Not everyone could afford a costume to cover their modesty.

In the bottom of Jack Jnr’s box of treasures is an original linen Middlesbrough baths slip that could be hired, along with a towel and a bar of soap, on entry.

Young Jack took to the baths like a fish to water. He trained there, as well as in the Tees, in Smith’s Dock, in the Albert Park boating lake and, when on holiday, in a flooded quarry at Ayton.

He was one of the first to employ the “Trudgen crawl”, named after an English swimmer, John Trudgen, who copied it from native Americans.

The arms came out of the water and were accompanied by a powerful scissor kick of the legs. It propelled Jack to become the Senior Champion of Middlesbrough in 1907. He won county titles in Durham and then Yorkshire, which brought him to the attention of the Olympic selectors.
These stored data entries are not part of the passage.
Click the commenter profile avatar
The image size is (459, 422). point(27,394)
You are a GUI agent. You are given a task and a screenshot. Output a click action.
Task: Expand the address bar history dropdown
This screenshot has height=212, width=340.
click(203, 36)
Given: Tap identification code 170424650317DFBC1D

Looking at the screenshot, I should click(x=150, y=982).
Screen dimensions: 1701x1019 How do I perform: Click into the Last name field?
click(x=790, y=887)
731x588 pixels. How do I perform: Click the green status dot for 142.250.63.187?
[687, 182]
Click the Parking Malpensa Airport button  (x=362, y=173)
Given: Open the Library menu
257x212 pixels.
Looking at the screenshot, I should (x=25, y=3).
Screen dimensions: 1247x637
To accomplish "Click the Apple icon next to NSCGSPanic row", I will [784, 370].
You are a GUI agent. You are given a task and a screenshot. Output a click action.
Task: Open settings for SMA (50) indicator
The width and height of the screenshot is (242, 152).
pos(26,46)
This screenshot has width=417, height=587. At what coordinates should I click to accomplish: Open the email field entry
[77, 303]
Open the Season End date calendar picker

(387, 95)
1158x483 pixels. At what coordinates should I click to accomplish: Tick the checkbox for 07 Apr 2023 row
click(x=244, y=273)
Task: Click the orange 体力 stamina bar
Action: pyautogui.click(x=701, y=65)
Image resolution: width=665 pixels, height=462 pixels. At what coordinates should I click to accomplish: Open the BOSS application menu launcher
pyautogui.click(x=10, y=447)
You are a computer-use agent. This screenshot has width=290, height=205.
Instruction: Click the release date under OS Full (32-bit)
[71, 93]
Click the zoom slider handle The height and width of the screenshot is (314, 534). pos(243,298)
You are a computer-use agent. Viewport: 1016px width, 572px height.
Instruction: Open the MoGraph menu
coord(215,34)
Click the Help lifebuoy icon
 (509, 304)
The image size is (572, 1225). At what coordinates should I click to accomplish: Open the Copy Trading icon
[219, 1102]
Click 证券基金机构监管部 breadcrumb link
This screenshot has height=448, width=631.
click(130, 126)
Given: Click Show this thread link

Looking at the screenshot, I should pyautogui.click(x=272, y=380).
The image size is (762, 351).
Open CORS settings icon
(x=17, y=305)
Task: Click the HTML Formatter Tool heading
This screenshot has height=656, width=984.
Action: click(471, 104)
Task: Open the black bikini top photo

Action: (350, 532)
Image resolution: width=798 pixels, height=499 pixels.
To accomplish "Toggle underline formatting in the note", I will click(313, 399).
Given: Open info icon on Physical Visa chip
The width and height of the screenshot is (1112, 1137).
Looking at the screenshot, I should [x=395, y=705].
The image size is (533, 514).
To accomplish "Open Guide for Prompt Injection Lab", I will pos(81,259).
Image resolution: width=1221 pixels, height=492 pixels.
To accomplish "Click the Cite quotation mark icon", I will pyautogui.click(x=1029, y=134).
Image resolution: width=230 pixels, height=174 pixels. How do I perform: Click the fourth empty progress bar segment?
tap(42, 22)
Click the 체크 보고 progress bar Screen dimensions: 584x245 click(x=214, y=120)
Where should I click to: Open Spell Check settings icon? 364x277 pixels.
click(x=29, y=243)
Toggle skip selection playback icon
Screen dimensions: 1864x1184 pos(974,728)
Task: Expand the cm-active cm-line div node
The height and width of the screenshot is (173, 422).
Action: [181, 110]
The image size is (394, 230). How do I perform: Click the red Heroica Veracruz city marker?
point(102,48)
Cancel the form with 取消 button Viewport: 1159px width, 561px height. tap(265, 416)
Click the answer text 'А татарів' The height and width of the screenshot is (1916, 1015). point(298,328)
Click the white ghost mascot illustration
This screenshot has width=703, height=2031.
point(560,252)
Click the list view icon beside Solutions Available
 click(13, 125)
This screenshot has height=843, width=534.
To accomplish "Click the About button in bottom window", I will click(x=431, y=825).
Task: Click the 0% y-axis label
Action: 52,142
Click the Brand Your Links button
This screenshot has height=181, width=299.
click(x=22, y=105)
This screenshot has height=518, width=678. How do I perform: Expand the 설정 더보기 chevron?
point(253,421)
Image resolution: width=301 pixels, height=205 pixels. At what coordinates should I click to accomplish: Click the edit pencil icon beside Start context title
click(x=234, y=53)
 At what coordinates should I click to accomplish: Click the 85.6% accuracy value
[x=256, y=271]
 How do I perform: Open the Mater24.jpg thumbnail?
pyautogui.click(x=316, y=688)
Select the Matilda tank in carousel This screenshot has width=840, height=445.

Even though he had yet to win a national title, they were impressed by his potential and selected him for Stockholm in 1912 so he could gain experience for the 1916 Olympics, which were scheduled to be held in Berlin.

Yet, unexpectedly, the youth stole the Stockholm show.

He finished with two silvers and a bronze – half of all the medals Britain won in the pool in those Games, and the last Olympic swimming medals that Britain would win for more than 50 years.

To triumph, Jack had to face three major difficulties.

First, the food. He told the Echo reporter on the homecoming train: “They were quartered in one of the fashionable hotels, but the Continental cooking did not agree with them. A change was made, but they fared little better, until at last they discovered some English meat in a hotel and took up their quarters there.”

Powered by English meat, Jack overcame the second problem: the patriotic emblem on his costume.

“The beautiful silkwrought Union Jack with which the swimmers were supplied weighed in the water about a pound, so, following the example of the more experienced, he had his colours taken off, and was undoubtedly much freer in the water for doing so.”

Unfortunately, Jack could not quite overcome the third difficulty: George Hodgson, the phenomenal Canadian, who pipped him to gold medals in both the 400m and the 1,500m.

“Hodgson only learned to swim four years ago,” said the Echo reporter on the train.

“His action in the water is perfect and his rapid progress is made as smoothly as an eel.”

TWO silvers and a bronze were reason enough for his hometown to turn out to welcome him home.

Detrained, the Echo reported: “The charabanc made triumphant progress through a huge crowd of cheering people to the Corporation Baths.

Flags hung listlessly in the wet, but still the delighted Middlesbrough people refused to have their enthusiasm damped.”

Among the speakers at the baths was a Mr Jefferson. “He concluded a very warm and appreciative speech by remarking that they hoped to have to welcome Mr Jack Hatfield home from the next Olympic Games in 1916 the world’s champion (Cheers),” said the Echo.

Although Jack broke more records and won national titles in 1913, there were no Olympics in 1916. In fact, 1916 found him in the trenches of the Somme, “like dogs living in slime”, with his chances of becoming a world champion fading with every month that the war dragged on.